Stany Zjednoczone dysponują zasobami, które pozwalają im nadal reagować na kwestie związane z bezpieczeństwem w Jemenie, mimo wycofania z tego kraju amerykańskich żołnierzy - oświadczył w poniedziałek Biały Dom.
- USA w dalszym ciągu dysponują środkami i zasobami w regionie, dzięki którym będziemy nadal tam, gdzie to konieczne, wywierać znaczący nacisk na cele ekstremistów - podkreślił rzecznik Josh Earnest.
Powiedział, że na razie nie ma ustalonego terminu powrotu amerykańskiego personelu i sił wojskowych do Jemenu, ale Waszyngton w dalszym ciągu koordynuje działania w sferze bezpieczeństwa z rządem jemeńskiego prezydenta Abd ar-Raba Mansura al-Hadiego.

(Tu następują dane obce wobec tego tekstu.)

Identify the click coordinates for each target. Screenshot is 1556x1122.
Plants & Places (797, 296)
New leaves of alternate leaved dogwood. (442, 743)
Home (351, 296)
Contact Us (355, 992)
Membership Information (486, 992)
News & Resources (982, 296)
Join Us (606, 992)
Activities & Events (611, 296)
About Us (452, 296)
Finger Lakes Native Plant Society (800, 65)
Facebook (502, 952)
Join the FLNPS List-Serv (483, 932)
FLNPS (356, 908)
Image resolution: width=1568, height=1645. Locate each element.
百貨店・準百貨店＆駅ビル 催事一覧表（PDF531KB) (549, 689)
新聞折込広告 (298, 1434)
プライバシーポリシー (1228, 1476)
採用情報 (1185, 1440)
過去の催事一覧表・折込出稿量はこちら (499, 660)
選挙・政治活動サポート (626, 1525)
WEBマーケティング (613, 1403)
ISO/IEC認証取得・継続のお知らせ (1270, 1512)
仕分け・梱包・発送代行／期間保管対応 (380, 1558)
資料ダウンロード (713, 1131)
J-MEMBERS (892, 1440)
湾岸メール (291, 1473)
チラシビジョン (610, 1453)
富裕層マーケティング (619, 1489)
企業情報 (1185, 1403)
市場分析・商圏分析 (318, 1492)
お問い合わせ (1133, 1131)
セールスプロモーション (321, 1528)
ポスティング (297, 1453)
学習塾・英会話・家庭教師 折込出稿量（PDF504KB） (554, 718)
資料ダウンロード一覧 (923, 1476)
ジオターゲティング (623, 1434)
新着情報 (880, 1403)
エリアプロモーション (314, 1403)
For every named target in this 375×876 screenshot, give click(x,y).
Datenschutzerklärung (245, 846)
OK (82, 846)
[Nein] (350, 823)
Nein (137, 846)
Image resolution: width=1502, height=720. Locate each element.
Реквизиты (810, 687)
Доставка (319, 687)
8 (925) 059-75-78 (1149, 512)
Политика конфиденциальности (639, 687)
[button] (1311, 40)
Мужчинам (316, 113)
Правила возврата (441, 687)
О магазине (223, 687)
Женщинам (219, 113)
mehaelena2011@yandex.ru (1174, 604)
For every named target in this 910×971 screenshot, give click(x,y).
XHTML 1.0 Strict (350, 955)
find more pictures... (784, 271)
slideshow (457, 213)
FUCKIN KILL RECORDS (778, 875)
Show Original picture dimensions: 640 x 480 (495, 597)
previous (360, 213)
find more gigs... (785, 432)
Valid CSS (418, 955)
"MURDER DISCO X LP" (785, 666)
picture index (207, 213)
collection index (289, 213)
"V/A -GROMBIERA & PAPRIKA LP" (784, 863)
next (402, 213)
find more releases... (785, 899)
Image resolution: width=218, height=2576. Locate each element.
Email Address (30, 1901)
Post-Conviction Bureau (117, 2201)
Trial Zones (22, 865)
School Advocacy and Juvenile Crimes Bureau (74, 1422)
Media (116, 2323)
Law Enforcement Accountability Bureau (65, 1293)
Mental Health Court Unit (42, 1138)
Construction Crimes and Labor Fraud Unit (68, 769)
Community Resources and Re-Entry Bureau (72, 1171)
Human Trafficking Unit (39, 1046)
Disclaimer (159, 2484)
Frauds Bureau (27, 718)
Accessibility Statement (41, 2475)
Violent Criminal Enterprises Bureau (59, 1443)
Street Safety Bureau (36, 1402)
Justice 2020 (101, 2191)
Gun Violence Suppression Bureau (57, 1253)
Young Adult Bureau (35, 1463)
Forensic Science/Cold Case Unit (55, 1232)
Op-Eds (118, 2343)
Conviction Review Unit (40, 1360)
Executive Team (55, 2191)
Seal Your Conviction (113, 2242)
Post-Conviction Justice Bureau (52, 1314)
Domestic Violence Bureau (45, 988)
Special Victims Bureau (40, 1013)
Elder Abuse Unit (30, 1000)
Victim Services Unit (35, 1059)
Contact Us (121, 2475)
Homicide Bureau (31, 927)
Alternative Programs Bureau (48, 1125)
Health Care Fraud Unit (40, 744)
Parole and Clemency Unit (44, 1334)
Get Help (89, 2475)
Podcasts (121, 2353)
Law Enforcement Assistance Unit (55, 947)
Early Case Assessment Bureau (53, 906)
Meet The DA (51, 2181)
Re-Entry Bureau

Władze w Waszyngtonie potwierdziły w sobotę, że w związku z pogarszającą się sytuacją w Jemenie wycofują z tamtejszej bazy lotniczej Al-Anad ostatnich 100 żołnierzy amerykańskich sił specjalnych, uczestniczących w operacjach przeciw Al-Kaidzie i sprzymierzonym z nią ugrupowaniom terrorystycznym.
Walki w Jemenie
W Jemenie trwa walka o władzę między Hadim a kontrolującym stolicę państwa Sanę szyickim ugrupowaniem Huti, które jest sprzymierzone z poprzednim prezydentem, Alim Abd Allahem Salahem, pozbawionym władzy w 2011 r. na skutek społecznej rewolty.
Jemen boryka się też z dżihadystami, którzy często atakują siły bezpieczeństwa oraz szyitów. W piątek w trzech samobójczych zamachach bombowych na dwa meczety w Sanie zginęły co najmniej 154 osoby, a kilkaset zostało rannych. Do ataków przyznało się Państwo Islamskie w Jemenie, które zagroziło kolejnymi atakami na Huti.